Top provincial officials are now working hand in hand with the Department of Justice and local judges to fast track the cases of innocent inmates and other accused facing minor offenses. 

   Earlier,  Board Member Rey Ibe, Chair of the Province’s Committee on Justice, wanted that prisoners with minor offenses who have been languishing in jail for months and years should be given considerations and if possible, those who are innocent “should be immediately released from jail.”

   “Dapat mabigyan sila ng bagong pag asa,” said Ibe. 

   Right after Provincial Prosecutor Angelito Lumabas reassumed the top post here, he and Gov Abet S Garcia talked about the lamentable situation of the inmates, most of them are still not convicted. The two top officials vowed to work for it. 

   Newsmen, however, learned that the main culprits on the deplorable condition of inmates inside the provincial jail, however, is the lack of judges and fiscals to hear their cases that had been dragged for years without being convicted.

   Board Member Ibe said he discussed the matter with Vice Gov. Efren “Bondyong” Pascual and Gov. Garcia to give attention to these inmates who are facing slight cases but have been in jail for years.

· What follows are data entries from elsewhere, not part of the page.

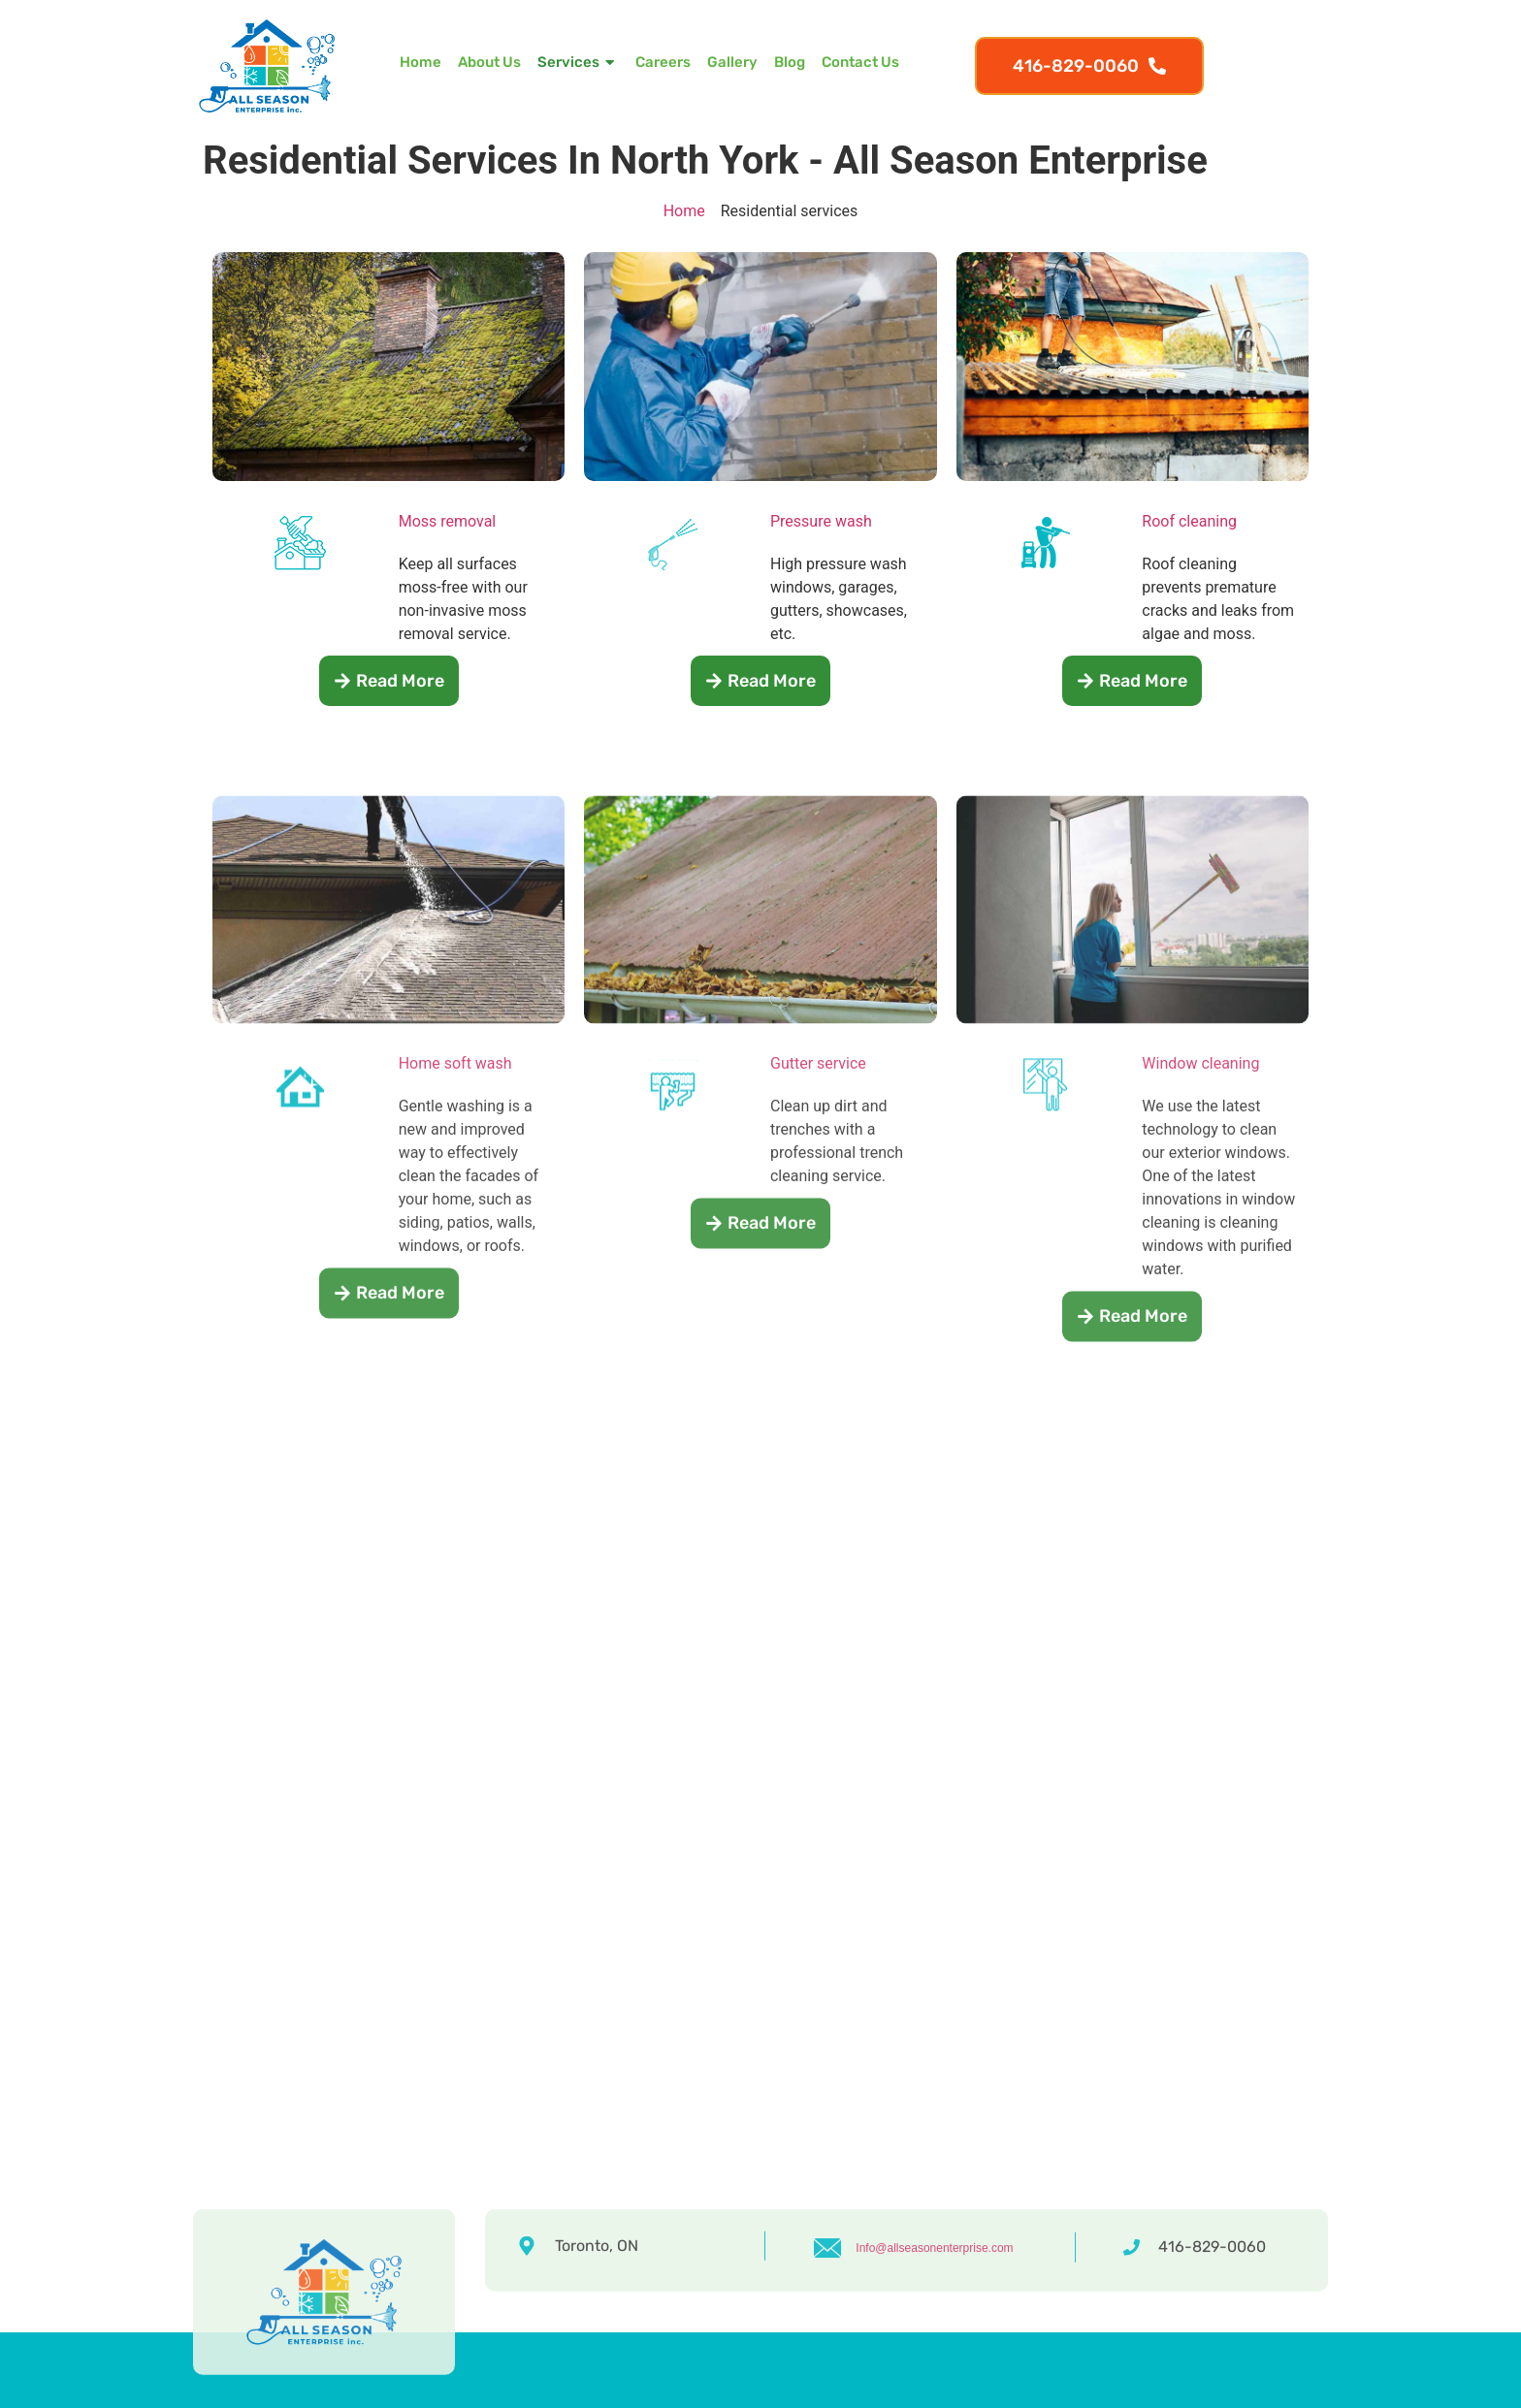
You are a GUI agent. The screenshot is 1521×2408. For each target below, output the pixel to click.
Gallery (732, 62)
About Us (489, 62)
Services (578, 62)
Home (420, 62)
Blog (789, 62)
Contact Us (860, 62)
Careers (663, 62)
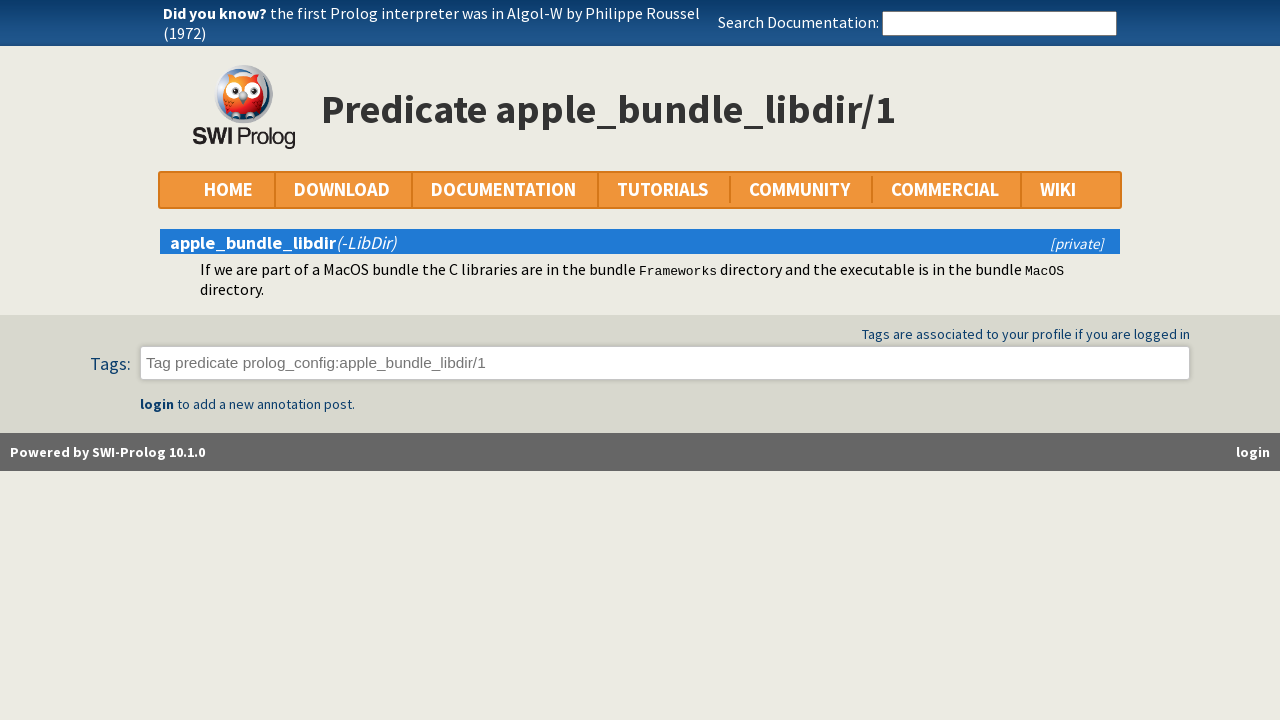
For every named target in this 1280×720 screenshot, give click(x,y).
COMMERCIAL (945, 189)
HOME (228, 189)
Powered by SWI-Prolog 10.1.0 (107, 452)
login (157, 404)
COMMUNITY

   Sen. Drilon said in an email statement sent to this writer  underscored the need to beef up the nation’s cadre of prosecutors, who are crucially involved in the country’s intensifying efforts to fight corruption and arrest criminality in the country.

   The Senate leader  said that the magnitude of crime and corruption faced by the nation today “must make us all realize just how important is the country’s ability to prosecute criminals and promote the full iron rule of law.”

   Drilon believes that the efficient prosecution of crimes will enforce an effective system of deterrence throughout the land.  

   “When we put these rogues in jail, we send the signal that no one is above the law. We make a strong statement that the law is always on the side of the victims and not on the side of the criminals regardless of their economic and social status,” stressed Drilon, a former Justice Secretary who had been known for his advocacy “Justice Agad.”

   According to Drilon, prosecutors are indispensable in “gaining the trust and confidence of our people in the  country’s justice system.”

   “Our prosecutors play a huge role in bringing the perpetrators of every imaginable crime behind bars, where they rightfully belong,” he said.  

   With this, the Senate chief vowed that the Congress will continue to provide budgetary support for the hiring of prosecutors until the desired ratio of one prosecutor for every regional trial court is achieved.  

   In 2014, the Congress increased the budget for Prosecution Services to P2.6 billion from P2.5 billion in 2013. It also allocated funds to improve infrastructure of halls of justice, including the repair and improvement of existing courts and prosecutors’ offices.

   “We expect that support to manifest unto tangible results for the country’s anti-criminal and corruption efforts,” concluded Drilon.